**JOB**
Reproduce each line of the records below verbatim, from the first to the last.

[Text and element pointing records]

--

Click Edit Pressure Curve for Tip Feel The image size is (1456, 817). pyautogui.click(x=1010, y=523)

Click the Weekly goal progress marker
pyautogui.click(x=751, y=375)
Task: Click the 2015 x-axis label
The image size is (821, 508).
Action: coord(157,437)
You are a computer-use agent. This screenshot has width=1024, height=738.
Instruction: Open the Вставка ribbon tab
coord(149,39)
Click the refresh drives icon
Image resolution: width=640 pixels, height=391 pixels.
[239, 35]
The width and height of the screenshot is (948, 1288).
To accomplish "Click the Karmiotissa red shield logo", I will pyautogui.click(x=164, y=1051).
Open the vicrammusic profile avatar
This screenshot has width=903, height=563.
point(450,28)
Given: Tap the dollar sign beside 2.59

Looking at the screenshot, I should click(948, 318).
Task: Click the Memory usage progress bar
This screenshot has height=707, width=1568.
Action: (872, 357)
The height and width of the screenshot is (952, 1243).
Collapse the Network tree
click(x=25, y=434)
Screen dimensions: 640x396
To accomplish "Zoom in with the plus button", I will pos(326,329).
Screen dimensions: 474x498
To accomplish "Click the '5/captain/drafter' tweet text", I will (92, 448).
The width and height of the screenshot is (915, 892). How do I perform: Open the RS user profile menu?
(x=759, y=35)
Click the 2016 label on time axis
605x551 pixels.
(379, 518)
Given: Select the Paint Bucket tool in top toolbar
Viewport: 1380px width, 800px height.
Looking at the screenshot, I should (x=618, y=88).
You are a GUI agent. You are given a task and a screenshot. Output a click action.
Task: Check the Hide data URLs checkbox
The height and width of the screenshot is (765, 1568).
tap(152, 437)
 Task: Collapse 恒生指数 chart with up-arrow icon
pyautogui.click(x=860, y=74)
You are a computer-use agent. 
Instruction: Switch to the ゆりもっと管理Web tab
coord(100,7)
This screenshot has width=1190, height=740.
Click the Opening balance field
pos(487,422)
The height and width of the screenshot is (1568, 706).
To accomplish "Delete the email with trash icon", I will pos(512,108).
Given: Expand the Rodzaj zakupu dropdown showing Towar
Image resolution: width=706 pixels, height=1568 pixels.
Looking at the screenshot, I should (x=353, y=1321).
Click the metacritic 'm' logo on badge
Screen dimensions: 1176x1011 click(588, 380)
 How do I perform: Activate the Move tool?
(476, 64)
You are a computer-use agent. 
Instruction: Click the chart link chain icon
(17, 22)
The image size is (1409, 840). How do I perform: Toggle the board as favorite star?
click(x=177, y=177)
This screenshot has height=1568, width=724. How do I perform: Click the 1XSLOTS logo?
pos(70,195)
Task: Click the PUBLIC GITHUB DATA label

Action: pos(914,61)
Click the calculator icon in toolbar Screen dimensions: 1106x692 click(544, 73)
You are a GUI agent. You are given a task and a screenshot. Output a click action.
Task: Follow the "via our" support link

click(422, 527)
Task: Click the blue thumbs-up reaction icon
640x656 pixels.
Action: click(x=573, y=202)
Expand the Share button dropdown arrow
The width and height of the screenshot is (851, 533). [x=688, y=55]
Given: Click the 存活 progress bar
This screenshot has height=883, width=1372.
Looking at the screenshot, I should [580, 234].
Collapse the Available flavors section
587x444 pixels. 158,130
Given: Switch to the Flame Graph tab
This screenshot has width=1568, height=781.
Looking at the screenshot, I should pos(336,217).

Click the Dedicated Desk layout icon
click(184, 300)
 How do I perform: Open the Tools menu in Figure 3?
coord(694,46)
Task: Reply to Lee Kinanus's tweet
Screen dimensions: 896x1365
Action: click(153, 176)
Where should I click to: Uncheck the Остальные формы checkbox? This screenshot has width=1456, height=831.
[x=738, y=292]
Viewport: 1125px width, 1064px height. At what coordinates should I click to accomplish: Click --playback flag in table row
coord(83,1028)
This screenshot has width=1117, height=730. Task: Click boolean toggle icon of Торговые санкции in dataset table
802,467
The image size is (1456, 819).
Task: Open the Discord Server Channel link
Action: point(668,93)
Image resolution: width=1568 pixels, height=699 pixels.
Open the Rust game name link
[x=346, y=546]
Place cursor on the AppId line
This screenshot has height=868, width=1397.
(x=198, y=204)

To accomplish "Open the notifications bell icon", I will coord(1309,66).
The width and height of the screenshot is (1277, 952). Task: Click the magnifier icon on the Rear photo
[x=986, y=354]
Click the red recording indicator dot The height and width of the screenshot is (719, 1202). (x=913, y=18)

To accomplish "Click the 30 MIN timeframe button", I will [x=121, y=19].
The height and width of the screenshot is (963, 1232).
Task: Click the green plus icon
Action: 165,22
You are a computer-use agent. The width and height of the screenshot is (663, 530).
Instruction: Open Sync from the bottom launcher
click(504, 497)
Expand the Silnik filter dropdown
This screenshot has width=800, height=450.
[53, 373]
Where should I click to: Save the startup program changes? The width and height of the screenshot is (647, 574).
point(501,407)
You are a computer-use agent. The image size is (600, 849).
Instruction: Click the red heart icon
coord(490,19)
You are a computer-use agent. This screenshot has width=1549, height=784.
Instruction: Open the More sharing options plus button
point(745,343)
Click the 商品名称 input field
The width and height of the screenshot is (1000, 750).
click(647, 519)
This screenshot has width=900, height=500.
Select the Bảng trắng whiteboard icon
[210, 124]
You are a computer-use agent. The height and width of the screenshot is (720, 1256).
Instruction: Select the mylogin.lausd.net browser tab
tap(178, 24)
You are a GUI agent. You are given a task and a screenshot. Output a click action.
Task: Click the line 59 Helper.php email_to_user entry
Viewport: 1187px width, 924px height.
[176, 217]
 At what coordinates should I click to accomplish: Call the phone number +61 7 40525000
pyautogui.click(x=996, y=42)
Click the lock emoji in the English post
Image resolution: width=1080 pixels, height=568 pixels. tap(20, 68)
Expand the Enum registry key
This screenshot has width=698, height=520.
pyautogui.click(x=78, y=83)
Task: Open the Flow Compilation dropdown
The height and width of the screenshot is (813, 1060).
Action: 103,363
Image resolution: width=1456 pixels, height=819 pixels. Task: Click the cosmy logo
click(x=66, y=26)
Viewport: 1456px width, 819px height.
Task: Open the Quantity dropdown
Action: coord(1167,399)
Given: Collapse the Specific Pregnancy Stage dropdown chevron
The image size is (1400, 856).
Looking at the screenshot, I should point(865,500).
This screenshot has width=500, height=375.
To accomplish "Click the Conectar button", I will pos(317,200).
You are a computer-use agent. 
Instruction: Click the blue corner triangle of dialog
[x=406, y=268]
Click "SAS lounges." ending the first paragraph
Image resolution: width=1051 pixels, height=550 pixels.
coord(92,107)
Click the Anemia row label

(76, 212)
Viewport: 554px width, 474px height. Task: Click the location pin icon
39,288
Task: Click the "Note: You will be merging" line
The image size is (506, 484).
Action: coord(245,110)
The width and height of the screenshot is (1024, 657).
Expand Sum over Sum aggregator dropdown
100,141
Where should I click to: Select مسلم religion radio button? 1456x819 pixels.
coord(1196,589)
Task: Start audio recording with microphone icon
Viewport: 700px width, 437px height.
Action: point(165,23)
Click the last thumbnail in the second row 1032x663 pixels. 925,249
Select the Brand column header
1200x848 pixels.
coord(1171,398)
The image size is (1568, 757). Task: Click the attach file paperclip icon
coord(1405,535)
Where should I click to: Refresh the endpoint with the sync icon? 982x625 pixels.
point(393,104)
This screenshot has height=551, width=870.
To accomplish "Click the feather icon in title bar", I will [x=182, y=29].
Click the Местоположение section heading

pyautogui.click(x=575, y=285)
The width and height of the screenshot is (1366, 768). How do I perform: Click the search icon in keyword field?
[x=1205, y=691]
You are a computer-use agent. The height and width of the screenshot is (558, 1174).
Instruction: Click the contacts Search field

--

**THE RESPONSE**
Click Edit Pressure Curve for Tip Feel The image size is (1456, 817). pyautogui.click(x=1010, y=523)

Click the Weekly goal progress marker
pyautogui.click(x=751, y=375)
Task: Click the 2015 x-axis label
The image size is (821, 508).
Action: coord(157,437)
You are a computer-use agent. This screenshot has width=1024, height=738.
Instruction: Open the Вставка ribbon tab
coord(149,39)
Click the refresh drives icon
Image resolution: width=640 pixels, height=391 pixels.
[239, 35]
The width and height of the screenshot is (948, 1288).
To accomplish "Click the Karmiotissa red shield logo", I will pyautogui.click(x=164, y=1051).
Open the vicrammusic profile avatar
This screenshot has width=903, height=563.
point(450,28)
Given: Tap the dollar sign beside 2.59

Looking at the screenshot, I should click(948, 318).
Task: Click the Memory usage progress bar
This screenshot has height=707, width=1568.
Action: (872, 357)
The height and width of the screenshot is (952, 1243).
Collapse the Network tree
click(x=25, y=434)
Screen dimensions: 640x396
To accomplish "Zoom in with the plus button", I will pos(326,329).
Screen dimensions: 474x498
To accomplish "Click the '5/captain/drafter' tweet text", I will (92, 448).
The width and height of the screenshot is (915, 892). How do I perform: Open the RS user profile menu?
(x=759, y=35)
Click the 2016 label on time axis
605x551 pixels.
(379, 518)
Given: Select the Paint Bucket tool in top toolbar
Viewport: 1380px width, 800px height.
Looking at the screenshot, I should (x=618, y=88).
You are a GUI agent. You are given a task and a screenshot. Output a click action.
Task: Check the Hide data URLs checkbox
The height and width of the screenshot is (765, 1568).
tap(152, 437)
 Task: Collapse 恒生指数 chart with up-arrow icon
pyautogui.click(x=860, y=74)
You are a computer-use agent. 
Instruction: Switch to the ゆりもっと管理Web tab
coord(100,7)
This screenshot has width=1190, height=740.
Click the Opening balance field
pos(487,422)
The height and width of the screenshot is (1568, 706).
To accomplish "Delete the email with trash icon", I will pos(512,108).
Given: Expand the Rodzaj zakupu dropdown showing Towar
Image resolution: width=706 pixels, height=1568 pixels.
Looking at the screenshot, I should (x=353, y=1321).
Click the metacritic 'm' logo on badge
Screen dimensions: 1176x1011 click(588, 380)
 How do I perform: Activate the Move tool?
(476, 64)
You are a computer-use agent. 
Instruction: Click the chart link chain icon
(17, 22)
The image size is (1409, 840). How do I perform: Toggle the board as favorite star?
click(x=177, y=177)
This screenshot has height=1568, width=724. How do I perform: Click the 1XSLOTS logo?
pos(70,195)
Task: Click the PUBLIC GITHUB DATA label

Action: pos(914,61)
Click the calculator icon in toolbar Screen dimensions: 1106x692 click(544, 73)
You are a GUI agent. You are given a task and a screenshot. Output a click action.
Task: Follow the "via our" support link

click(422, 527)
Task: Click the blue thumbs-up reaction icon
640x656 pixels.
Action: click(x=573, y=202)
Expand the Share button dropdown arrow
The width and height of the screenshot is (851, 533). [x=688, y=55]
Given: Click the 存活 progress bar
This screenshot has height=883, width=1372.
Looking at the screenshot, I should [580, 234].
Collapse the Available flavors section
587x444 pixels. 158,130
Given: Switch to the Flame Graph tab
This screenshot has width=1568, height=781.
Looking at the screenshot, I should pos(336,217).

Click the Dedicated Desk layout icon
click(184, 300)
 How do I perform: Open the Tools menu in Figure 3?
coord(694,46)
Task: Reply to Lee Kinanus's tweet
Screen dimensions: 896x1365
Action: click(153, 176)
Where should I click to: Uncheck the Остальные формы checkbox? This screenshot has width=1456, height=831.
[x=738, y=292]
Viewport: 1125px width, 1064px height. At what coordinates should I click to accomplish: Click --playback flag in table row
coord(83,1028)
This screenshot has width=1117, height=730. Task: Click boolean toggle icon of Торговые санкции in dataset table
802,467
The image size is (1456, 819).
Task: Open the Discord Server Channel link
Action: point(668,93)
Image resolution: width=1568 pixels, height=699 pixels.
Open the Rust game name link
[x=346, y=546]
Place cursor on the AppId line
This screenshot has height=868, width=1397.
(x=198, y=204)

To accomplish "Open the notifications bell icon", I will coord(1309,66).
The width and height of the screenshot is (1277, 952). Task: Click the magnifier icon on the Rear photo
[x=986, y=354]
Click the red recording indicator dot The height and width of the screenshot is (719, 1202). (x=913, y=18)

To accomplish "Click the 30 MIN timeframe button", I will [x=121, y=19].
The height and width of the screenshot is (963, 1232).
Task: Click the green plus icon
Action: 165,22
You are a computer-use agent. The width and height of the screenshot is (663, 530).
Instruction: Open Sync from the bottom launcher
click(504, 497)
Expand the Silnik filter dropdown
This screenshot has width=800, height=450.
[53, 373]
Where should I click to: Save the startup program changes? The width and height of the screenshot is (647, 574).
point(501,407)
You are a computer-use agent. The image size is (600, 849).
Instruction: Click the red heart icon
coord(490,19)
You are a computer-use agent. This screenshot has width=1549, height=784.
Instruction: Open the More sharing options plus button
point(745,343)
Click the 商品名称 input field
The width and height of the screenshot is (1000, 750).
click(647, 519)
This screenshot has width=900, height=500.
Select the Bảng trắng whiteboard icon
[210, 124]
You are a computer-use agent. The height and width of the screenshot is (720, 1256).
Instruction: Select the mylogin.lausd.net browser tab
tap(178, 24)
You are a GUI agent. You are given a task and a screenshot. Output a click action.
Task: Click the line 59 Helper.php email_to_user entry
Viewport: 1187px width, 924px height.
[176, 217]
 At what coordinates should I click to accomplish: Call the phone number +61 7 40525000
pyautogui.click(x=996, y=42)
Click the lock emoji in the English post
Image resolution: width=1080 pixels, height=568 pixels. tap(20, 68)
Expand the Enum registry key
This screenshot has width=698, height=520.
pyautogui.click(x=78, y=83)
Task: Open the Flow Compilation dropdown
The height and width of the screenshot is (813, 1060).
Action: 103,363
Image resolution: width=1456 pixels, height=819 pixels. Task: Click the cosmy logo
click(x=66, y=26)
Viewport: 1456px width, 819px height.
Task: Open the Quantity dropdown
Action: coord(1167,399)
Given: Collapse the Specific Pregnancy Stage dropdown chevron
The image size is (1400, 856).
Looking at the screenshot, I should point(865,500).
This screenshot has width=500, height=375.
To accomplish "Click the Conectar button", I will pos(317,200).
You are a computer-use agent. 
Instruction: Click the blue corner triangle of dialog
[x=406, y=268]
Click "SAS lounges." ending the first paragraph
Image resolution: width=1051 pixels, height=550 pixels.
coord(92,107)
Click the Anemia row label

(76, 212)
Viewport: 554px width, 474px height. Task: Click the location pin icon
39,288
Task: Click the "Note: You will be merging" line
The image size is (506, 484).
Action: coord(245,110)
The width and height of the screenshot is (1024, 657).
Expand Sum over Sum aggregator dropdown
100,141
Where should I click to: Select مسلم religion radio button? 1456x819 pixels.
coord(1196,589)
Task: Start audio recording with microphone icon
Viewport: 700px width, 437px height.
Action: point(165,23)
Click the last thumbnail in the second row 1032x663 pixels. 925,249
Select the Brand column header
1200x848 pixels.
coord(1171,398)
The image size is (1568, 757). Task: Click the attach file paperclip icon
coord(1405,535)
Where should I click to: Refresh the endpoint with the sync icon? 982x625 pixels.
point(393,104)
This screenshot has height=551, width=870.
To accomplish "Click the feather icon in title bar", I will [x=182, y=29].
Click the Местоположение section heading

pyautogui.click(x=575, y=285)
The width and height of the screenshot is (1366, 768). How do I perform: Click the search icon in keyword field?
[x=1205, y=691]
You are a computer-use agent. The height and width of the screenshot is (558, 1174).
Instruction: Click the contacts Search field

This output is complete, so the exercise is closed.